Note: Please, when using any of the resources provided here, remember to cite our paper.
Data
Download the datasets
- The raw and cleaned versions of KINNEWS can be downloaded from here (21,268 articles, 14 classes, 45.07MB(raw) and 38.85MB(cleaned))
- The raw and cleaned versions of KIRNEWS can be downloaded from here (4,612 articles, 12 classes, 9.31MB(raw) and 7.77MB(cleaned))
Datasets description
Each dataset is in camma-separated-value (csv) format, with columns that are described bellow (Note that in the cleaned versions we only remain with 'label','title', and 'content' columns):
Field | Description |
---|---|
label | Numerical labels that range from 1 to 14 |
en_label | English labels |
kin_label | Kinyarwanda labels |
kir_label | Kirundi labels |
url | The link to the news source |
title | The title of the news article |
content | The full content of the news article |
Word embeddings
Download pre-trained word embeddings
- The Kinyarwanda embeddings can be downloaded form here (59.88MB for 100d and 29.94MB for 50d)

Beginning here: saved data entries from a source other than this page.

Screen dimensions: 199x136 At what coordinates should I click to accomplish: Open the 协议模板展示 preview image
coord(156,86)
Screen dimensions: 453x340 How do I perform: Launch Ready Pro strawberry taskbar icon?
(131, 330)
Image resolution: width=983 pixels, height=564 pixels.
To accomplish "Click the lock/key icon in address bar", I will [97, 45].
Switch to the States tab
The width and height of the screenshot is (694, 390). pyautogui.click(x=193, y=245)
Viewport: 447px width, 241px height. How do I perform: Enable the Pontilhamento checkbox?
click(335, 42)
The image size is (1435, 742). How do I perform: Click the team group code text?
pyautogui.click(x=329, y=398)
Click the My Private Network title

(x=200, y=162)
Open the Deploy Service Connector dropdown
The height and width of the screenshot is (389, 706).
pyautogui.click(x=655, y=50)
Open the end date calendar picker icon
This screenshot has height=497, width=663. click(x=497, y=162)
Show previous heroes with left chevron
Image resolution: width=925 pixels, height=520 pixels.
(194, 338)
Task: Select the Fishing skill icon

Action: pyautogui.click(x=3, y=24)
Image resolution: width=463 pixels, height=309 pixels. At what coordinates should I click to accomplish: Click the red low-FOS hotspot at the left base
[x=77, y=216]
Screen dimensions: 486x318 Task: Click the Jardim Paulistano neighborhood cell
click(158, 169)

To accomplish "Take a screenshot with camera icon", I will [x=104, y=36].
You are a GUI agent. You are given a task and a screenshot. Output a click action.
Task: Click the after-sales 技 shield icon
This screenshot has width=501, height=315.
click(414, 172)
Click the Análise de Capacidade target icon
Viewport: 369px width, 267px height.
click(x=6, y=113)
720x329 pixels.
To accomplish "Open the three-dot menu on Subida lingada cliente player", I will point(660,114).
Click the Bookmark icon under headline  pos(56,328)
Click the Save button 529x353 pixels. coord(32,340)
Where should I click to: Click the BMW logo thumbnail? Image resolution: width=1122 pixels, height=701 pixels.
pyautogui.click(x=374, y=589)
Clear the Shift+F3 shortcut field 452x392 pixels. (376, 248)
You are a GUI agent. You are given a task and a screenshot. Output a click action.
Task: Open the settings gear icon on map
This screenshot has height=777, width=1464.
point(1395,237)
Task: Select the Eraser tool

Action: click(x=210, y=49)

- The Kirundi embeddings can be downloaded from here (17.98MB for 100d and 8.96MB for 50d)
Training your own embeddings
To train you own word vectors, check out code/embeddings/word2vec_training.py file or refer to this gensim documentation.
Stopwords
To use our stopwords you may just copy the whole stopset_kin for Kinyarwanda and stopset_kir for Kirundi into your code or import them directly from KKLTK package, which is more recommended.
Leaderboard (baselines)
Monolingual
KINNEWS
Model | Accuracy(%) |
---|---|
BiGRU(W2V-Kin-50*) | 88.65 |
SVM(TF-IDF) | 88.53 |
BiGRU(W2V-Kin-100) | 88.29 |
CNN(W2V-Kin-50) | 87.55 |
CNN(W2V-Kin-100) | 87.54 |
LR(TF-IDF) | 87.14 |
MNB(TF-IDF) | 82.70 |
Char-CNN | 71.70 |
KIRNEWS
Model | Accuracy(%) |
---|---|
SVM(TF-IDF) | 90.14 |
CNN(W2V-Kin-100) | 88.01 |
BiGRU(W2V-Kin-100) | 86.61 |
LR(TF-IDF) | 86.13 |
BiGRU(W2V-Kin-50) | 85.86 |
CNN(W2V-Kin-50) | 85.75 |
MNB(TF-IDF) | 82.67 |
Char-CNN | 69.23 |
Cross-lingual
Model | Train set | Test set | Accuracy(%) |
---|---|---|---|
MNB(TF-IDF) | KINNEWS | KIRNEWS | 73.46 |
SVM(TF-IDF) | KINNEWS | KIRNEWS | 72.70 |
LR(TF-IDF) | KINNEWS | KIRNEWS | 68.26 |
BiGRU(W2V-Kin-50) | KINNEWS | KIRNEWS | 67.54 |
BiGRU(W2V-Kin-100*) | KINNEWS | KIRNEWS | 65.06 |
CNN(W2V-Kin-100) | KINNEWS | KIRNEWS | 61.72 |
CNN(W2V-Kin-50) | KINNEWS | KIRNEWS | 60.64 |
Char-CNN | KINNEWS | KIRNEWS | 49.60 |
Model | Train set | Test set | Accuracy(%) |
---|---|---|---|
CNN(W2V-Kin-100) | KIRNEWS | KIRNEWS | 88.01 |
BiGRU(W2V-Kin-100) | KIRNEWS | KIRNEWS | 86.61 |
CNN(W2V-Kin-50) | KIRNEWS | KIRNEWS | 85.75 |
BiGRU(W2V-Kin-50) | KIRNEWS | KIRNEWS | 83.38 |